NeuralPDE features and GPU compatibility

Hello everyone. I am new to Julia, but somewhat experienced in physics-informed neural networks.
I have some questions about several features of NeuralPDE, their compatibility with GPUs and some choices made in the example in the documentation here.
Specifically:

  1. The code from the documentation does not use my GPU at all out of the box. After searching, I found that replacing using CUDA with using LuxCUDA solves the issue. Are the two packages equivalent or is there something wrong with my system?

  2. If I choose the GridTraining strategy (as in the example) , 100% of my GPU is used. However, if I choose QuasiRandomTraining with the default sampling algorithm 0% (zero) of my GPU is used and all the calculations are being carried out by 1 core of my CPU. If I change the sampling algorithm to SobolSample(), my GPU is indeed used, but only ~30%. Is there any reason for this behaviour?

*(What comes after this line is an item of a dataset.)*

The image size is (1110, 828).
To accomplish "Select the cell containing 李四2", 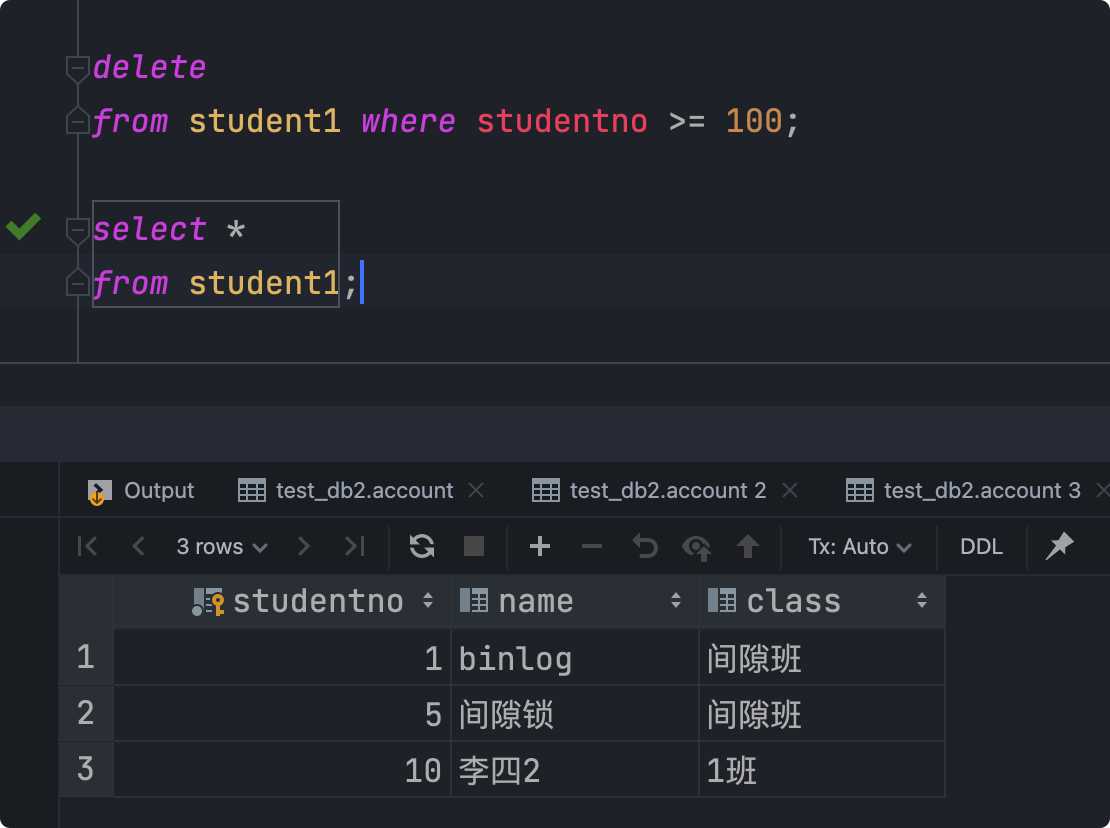I will [574, 770].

  3. In the example, after the network is trained the following lines are used to calculate the solution in some grid for plotting and analysis

phi = discretization.phi
ts, xs, ys = [infimum(d.domain):0.1:supremum(d.domain) for d in domains]
u_real = [analytic_sol_func(t, x, y) for t in ts for x in xs for y in ys]
u_predict = [first(Array(phi(gpu([t, x, y]), res.u))) for t in ts for x in xs for y in ys]

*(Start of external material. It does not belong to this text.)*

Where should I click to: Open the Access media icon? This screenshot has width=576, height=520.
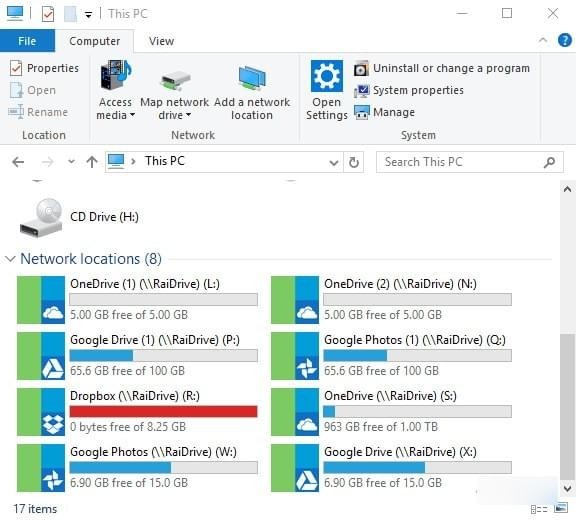(116, 75)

If I understand correctly, the grid points t, x, y are moved to the GPU (where also the parameters res.u reside) and then the solution is evaluated. However, this is extremely slow. Instead, if I replace the last line with

u_predict = [first(Array(phi(([t, x, y]), cpu(res.u)))) for t in ts for x in xs for y in ys]

meaning that I am moving the parameters res.u to the CPU, I get a significant gain in speed. Is there any reason to prefer one or the other and if not, why the documentation uses the slow version?
Below is a MWE, which is basically the example from the documentation with a few lines added by me regarding the above points (my fixes are commented out)

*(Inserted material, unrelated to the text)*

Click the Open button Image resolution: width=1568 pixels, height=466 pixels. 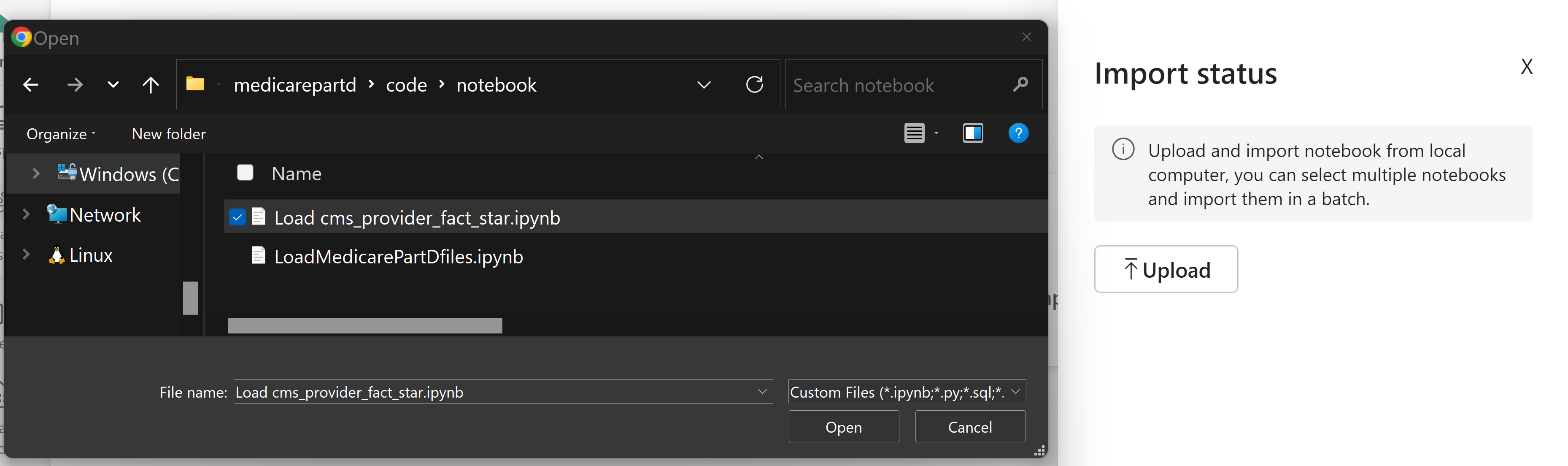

using NeuralPDE, Lux, Random, ComponentArrays
using Optimization
using OptimizationOptimisers
import ModelingToolkit: Interval
using QuasiMonteCarlo
using BenchmarkTools
using CUDA           # This does not recognise my GPU
# using LuxCUDA      # This does

@parameters t x y
@variables u(..)
Dxx = Differential(x)^2
Dyy = Differential(y)^2
Dt = Differential(t)
t_min = 0.0
t_max = 2.0
x_min = 0.0
x_max = 2.0
y_min = 0.0
y_max = 2.0

# 2D PDE
eq = Dt(u(t, x, y)) ~ Dxx(u(t, x, y)) + Dyy(u(t, x, y))

analytic_sol_func(t, x, y) = exp(x + y) * cos(x + y + 4t)
# Initial and boundary conditions
bcs = [u(t_min, x, y) ~ analytic_sol_func(t_min, x, y),
    u(t, x_min, y) ~ analytic_sol_func(t, x_min, y),
    u(t, x_max, y) ~ analytic_sol_func(t, x_max, y),
    u(t, x, y_min) ~ analytic_sol_func(t, x, y_min),
    u(t, x, y_max) ~ analytic_sol_func(t, x, y_max)]

# Space and time domains
domains = [t ∈ Interval(t_min, t_max),
    x ∈ Interval(x_min, x_max),
    y ∈ Interval(y_min, y_max)]

# Neural network
inner = 25
chain = Chain(Dense(3, inner, Lux.σ),
              Dense(inner, inner, Lux.σ),
              Dense(inner, inner, Lux.σ),
              Dense(inner, inner, Lux.σ),
              Dense(inner, 1))

# strategy = GridTraining(0.05)         #This uses 100% of my GPU                          
strategy = NeuralPDE.QuasiRandomTraining(500, resampling=true)       #This uses 0% of my GPU
# strategy = NeuralPDE.QuasiRandomTraining(500, sampling_alg = SobolSample(), resampling=true)       #This uses 30% of my GPU
ps = Lux.setup(Random.default_rng(), chain)[1]
ps = ps |> ComponentArray |> gpu .|> Float64
discretization = PhysicsInformedNN(chain,
                                   strategy,
                                   init_params = ps)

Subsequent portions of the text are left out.